Relator-geral do orçamento da União em 2021, o senador Márcio Bittar (União-AC) encaminhou R$ 11 milhões em emendas do Fundo Nacional de Saúde (FNS) para a Santa Casa da Amazônia, acusada de cometer fraude para receber os recursos. Na recepção da entidade, administrada por um amigo do parlamentar, há fotos do congressista e da mulher dele, Márcia Bittar, candidata a senadora pela PL. O Ministério Público Federal entrou como ação na Justiça em março para pedir a anulação do repasse.
Na condição de relator, Bittar era o responsável por coletar sugestões de alteração ao orçamento apresentadas por deputados e senadores e enviá-las ao Executivo. Parte delas era feita por meio das emendas de relator ao orçamento secreto, instrumento usado por parlamentares para destinar verbas federais a seus redutos eleitorais sem serem identificados. O Supremo Tribunal Federal (STF) condenou a falta de transparência e determinou a divulgação dos autores das indicações e das destinações.

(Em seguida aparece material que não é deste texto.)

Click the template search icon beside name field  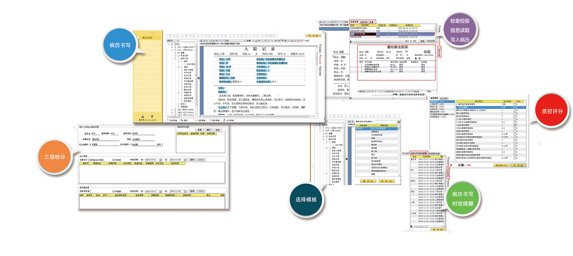[x=398, y=122]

No caso das emendas de Bittar, o MPF sustenta que o administrador da entidade beneficiada, o ex-deputado federal José Aleksandro da Silva, lançou mão de estratégias de confusão patrimonial para que o dinheiro chegasse ao destino. O hospital que ele comandava inicialmente se chamava Santa Casa de Rio Branco. Criada em 1975, a unidade acumulou dívidas trabalhistas e tributárias, o que a impedia de receber verbas públicas. Nesse cenário, de acordo com o procurador Lucas Almeida, responsável pela investigação, Aleksandro reativou o CNPJ de uma outra entidade, com o nome de Santa Casa da Amazônia, para onde foram destinadas as emendas de Bittar. Os dois hospitais, porém, funcionam no mesmo endereço, em Rio Branco, capital do estado.
Relação próxima
“Pela análise das consultas realizadas em relação à inscrição da Santa Casa da Amazônia (…), fica claro por que os dirigentes das entidades fizeram uso deste CNPJ alternativo: sabiam, antecipadamente, que os impedimentos da Santa Casa de Rio Branco inviabilizaram a destinação das emendas parlamentares”, afirmou o integrante do MPF na ação. O processo mira transferências ao hospital que totalizam R$ 96 milhões em verbas públicas, entre elas as emendas de Márcio Bittar.
Procurado, o senador não respondeu às tentativas de contato do GLOBO. Aleksandro afirmou que não há provas de qualquer irregularidade supostamente cometida por ele. Disse ainda que atua há mais de 20 anos pela causa social para “melhorar o sistema de atendimento ao paciente”.
Aleksandro e Bittar não tentam ocultar a proximidade entre eles. Em setembro de 2021, ambos estavam no lançamento da pedra fundamental da reforma da Santa Casa. Na referida pedra há um texto onde se lê que o “estimado amigo Márcio Bittar” estará “em cada ambiente, em cada inauguração, em cada evento ou serviço”, “abrilhantando” o local “com uma foto oficial sua, ao lado da foto oficial do nosso presidente da República Jair Messias Bolsonaro”. De fato, a imagem do senador foi exposta na parede ao lado da de Bolsonaro.
“Está demonstrado que houve violação aos princípios da impessoalidade, moralidade e publicidade, porque o evento realizado em 23 de setembro de 2021 e as homenagens registradas pela vistoria do MPF demonstram que há promoção política de Senador da República e favorecimento à ex-esposa do Senador da República”, afirmam os procuradores.
Noutro trecho da ação, o MP diz: “o uso de emendas parlamentares como moeda de troca de favores entre os Poderes Executivo e Legislativo e seus apoiadores locais viola a finalidade e a motivação dos atos administrativos, em afronta à moralidade administrativa.
Sistema sucateado
Os procuradores abordam a precariedade do sistema de saúde local para questionar a escolha da Santa Casa como o destino da verba. Eles “narram um cenário de “falta de equipamentos, ineficiência no funcionamento, carência de especialistas” que assolam outros hospitais como Hospital das Clínicas, Maternidade Bárbara Heliodora e INTO.
Conforme O GLOBO revelou na semana passada, a Fundo Nacional de Saúde tem sido utilizado para abastecer redutos eleitorais de aliados do governo, sem critérios técnicos. As transferências via FNS dificultam a fiscalização, pois são realizadas na modalidade conhecida como “fundo a fundo”: o dinheiro do orçamento vai para o fundo nacional e, de lá, é repassado diretamente para um fundo estadual ou municipal de saúde.